En quoi consiste le projet ?

Il y a deux éléments bien distincts. D’une part, on construirait trois triplex, donc neuf logements, sur la partie du stationnement du côté de la rue de l’Église. Ces logements aideraient à financer le reste du projet et augmenteraient (légèrement) l’offre de logements dans le quartier. Une partie de l’asphalte du stationnement serait donc remplacé par du gazon.

Extrait de la présentation du projet proposé sur le site de la Ville de Chambly

D’autre part, le bâtiment (l’église) serait conservé intégralement et les travaux nécessaires pour le maintenir en bon état seraient effectués, mais l’intérieur serait transformé en studio de tournage pour des émissions de télévision ou des films.

Le document de la Ville et l’article du Journal de Chambly parlent de plusieurs autres utilisations : organisation de symposiums, troupes de théâtre, de danse, de chant, de musique, salle d’exposition, salle de spectacles. Qu’en est-il ?

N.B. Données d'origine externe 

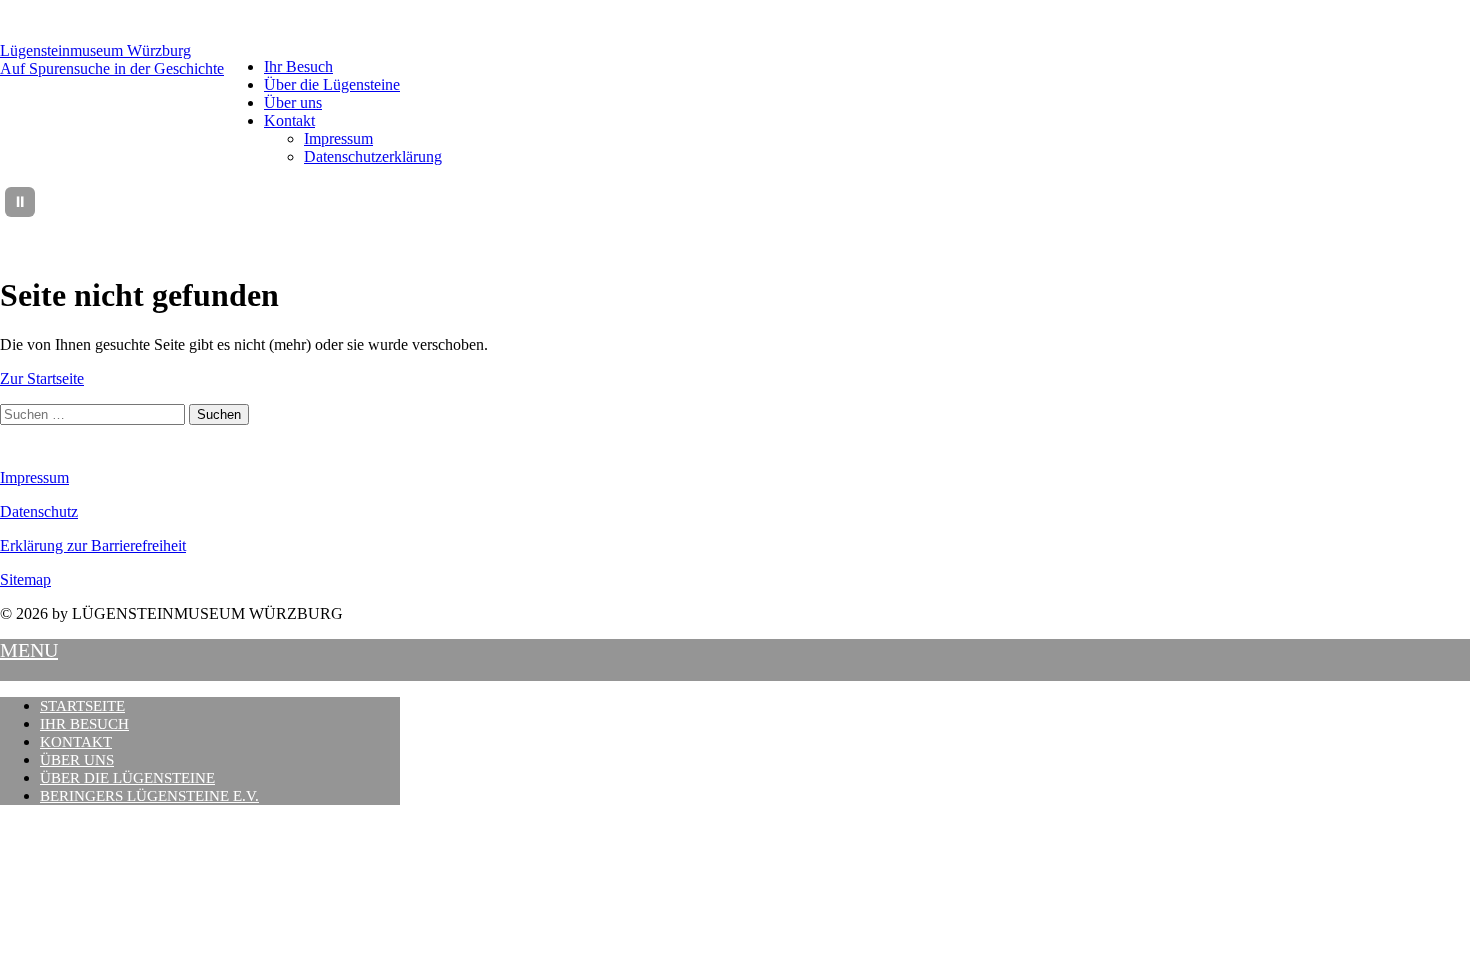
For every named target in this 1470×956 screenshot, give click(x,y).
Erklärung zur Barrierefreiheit (93, 545)
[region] (758, 202)
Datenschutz (39, 511)
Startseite (82, 706)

Le bâtiment serait incorporé à la zone C-007, qui englobe les deux côtés de l’avenue de Bourgogne, de la rue Willett jusqu’au parc Saint-Louis. Le règlement de zonage autorise différents types de commerce, dont la restauration et l’hébergement. Il autorise aussi la classe d’usages « amusement », ce à quoi correspond le projet du promoteur.

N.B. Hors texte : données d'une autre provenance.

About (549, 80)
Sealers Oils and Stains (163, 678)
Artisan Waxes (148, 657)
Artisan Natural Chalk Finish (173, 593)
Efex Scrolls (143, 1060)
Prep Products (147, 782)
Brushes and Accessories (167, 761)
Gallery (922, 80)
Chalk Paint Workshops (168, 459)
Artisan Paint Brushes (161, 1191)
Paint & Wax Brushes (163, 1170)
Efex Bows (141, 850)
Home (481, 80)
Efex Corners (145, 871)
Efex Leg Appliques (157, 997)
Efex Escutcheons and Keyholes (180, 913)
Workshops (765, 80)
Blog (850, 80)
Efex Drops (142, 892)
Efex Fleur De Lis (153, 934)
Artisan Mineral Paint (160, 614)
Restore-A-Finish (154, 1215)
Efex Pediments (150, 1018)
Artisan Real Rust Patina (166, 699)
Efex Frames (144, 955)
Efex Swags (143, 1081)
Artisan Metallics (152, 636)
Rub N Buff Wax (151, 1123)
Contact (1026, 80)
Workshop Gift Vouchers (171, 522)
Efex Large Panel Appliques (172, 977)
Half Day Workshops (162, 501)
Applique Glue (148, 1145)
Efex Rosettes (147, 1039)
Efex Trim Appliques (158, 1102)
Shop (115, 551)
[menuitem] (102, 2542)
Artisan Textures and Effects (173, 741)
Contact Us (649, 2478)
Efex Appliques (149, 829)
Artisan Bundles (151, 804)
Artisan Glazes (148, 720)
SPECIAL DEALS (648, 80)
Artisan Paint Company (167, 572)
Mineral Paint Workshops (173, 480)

Extrait de la présentation du projet proposé sur le site de la Ville de Chambly

Cette classe d’usages, codée « C-8 », permet toutes sortes d’usages spécifiques (voir le règlement de zonage de la Ville, à partir de la page 84), 28 usages en tout dont, par exemple, « musée », « théâtre » ou même « patinage à roulette ». L’utilisation du site comme studio de tournage entrerait probablement dans l’usage 7119, « Autres activités culturelles ». Ces diverses activités sont donc permises dans cette zone, mais il n’est pas dans les plans des éventuels acheteurs de faire autre chose que du tournage télé et films.

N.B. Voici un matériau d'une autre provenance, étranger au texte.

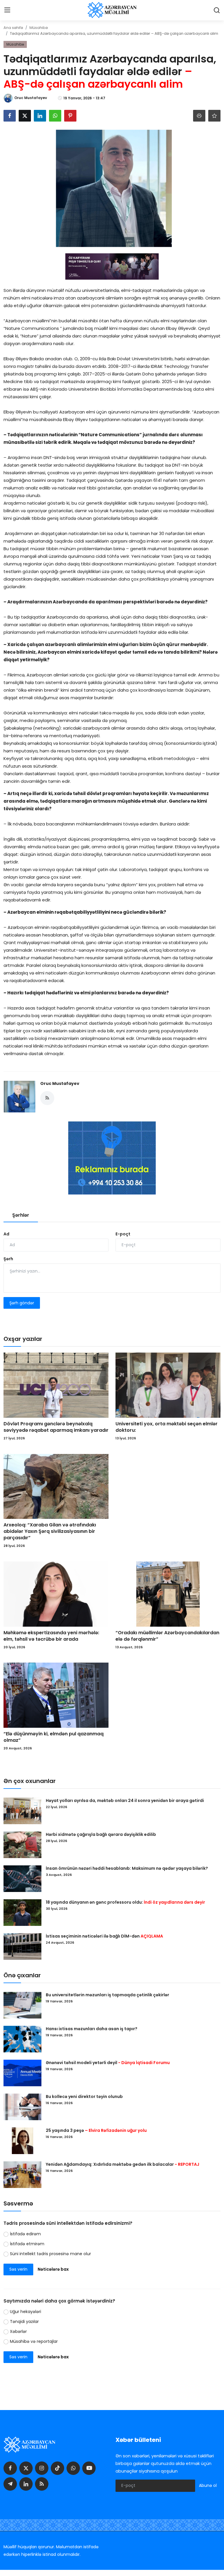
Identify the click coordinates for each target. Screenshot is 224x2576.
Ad (6, 1234)
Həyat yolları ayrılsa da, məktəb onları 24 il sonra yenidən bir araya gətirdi (125, 1800)
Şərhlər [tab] (20, 1215)
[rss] (41, 2484)
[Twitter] (26, 2468)
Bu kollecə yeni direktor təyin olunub (84, 2096)
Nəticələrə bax (53, 2269)
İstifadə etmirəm (27, 2244)
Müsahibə (38, 27)
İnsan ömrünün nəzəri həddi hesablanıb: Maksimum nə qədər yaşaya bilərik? (127, 1868)
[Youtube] (89, 2468)
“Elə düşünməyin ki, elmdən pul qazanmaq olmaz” (54, 1737)
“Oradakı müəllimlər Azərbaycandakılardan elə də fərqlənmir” (167, 1636)
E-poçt (123, 1234)
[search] (216, 10)
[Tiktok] (57, 2468)
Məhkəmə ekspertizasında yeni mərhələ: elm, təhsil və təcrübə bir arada (51, 1636)
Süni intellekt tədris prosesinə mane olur (50, 2254)
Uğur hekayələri (25, 2311)
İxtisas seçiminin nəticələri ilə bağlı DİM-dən (104, 1936)
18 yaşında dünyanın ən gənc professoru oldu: (125, 1902)
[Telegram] (10, 2484)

Il n’y aura donc pas de studio d’enregistrement, pas d’expositions, pas de spectacles. D’ailleurs, tous les bancs de l’église seront retirés (il y a peu de scènes de films qui requièrent des bancs d’église), donc les spectateurs devraient rester debout durant toute la durée du spectacle.

En conséquence, il est peu probable que les activités de l’éventuel studio amènent de grandes foules. Dans une bonne année, il y aurait environ 125 journées de tournage, pouvant aller jusqu’à 150 pour les très bonnes années. Cela laisse environ de 215 à 240 jours où le site serait extrêmement calme.

Mais nous allons perdre le stationnement. Où les gens vont-ils se garer ?

Précisons tout de suite que le promoteur a indiqué qu’il n’avait aucune objection à ce que le public utilise les 20 cases de stationnement qui resteront, considérant qu’il en aura rarement besoin de plus de la moitié, et n’en aura presque jamais besoin le soir, la nuit (en particulier en hiver, quand le stationnement sur rue est interdit pour cause de déneigement) ou les fins de semaine. Les journées typiques de tournage, en général, utiliseront entre 15 et 25 cases de stationnement, nous dit-on.

Stationnement actuel

Ajoutons qu’on peut sans doute aussi stationner une trentaine de voitures sur les rues ceinturant le pâté de maisons : Bourgogne, Viens, des Carrières et de l’Église. Cela devrait suffire pour la très grande majorité des jours de l’année.

Il n’y aura plus de messes, plus de mariages, plus de baptêmes, plus de funérailles, plus de premières communions, plus de confirmations, qui représentent une grande proportion des événements qui amenaient une forte occupation du stationnement.

Pendant le Festival Bières & Saveurs, le stationnement est toujours plein à craquer. Où les gens iront-ils ?

Il n’y a pas de miracle, les gens devront se garer ailleurs. Les gens de l’extérieur sont encouragés à se diriger vers les stationnements incitatifs et utiliser les navettes. Encore mieux, le transport en commun est vivement recommandé pour ceux qui ont l’intention de faire plusieurs dégustations des excellentes bières proposées au festival.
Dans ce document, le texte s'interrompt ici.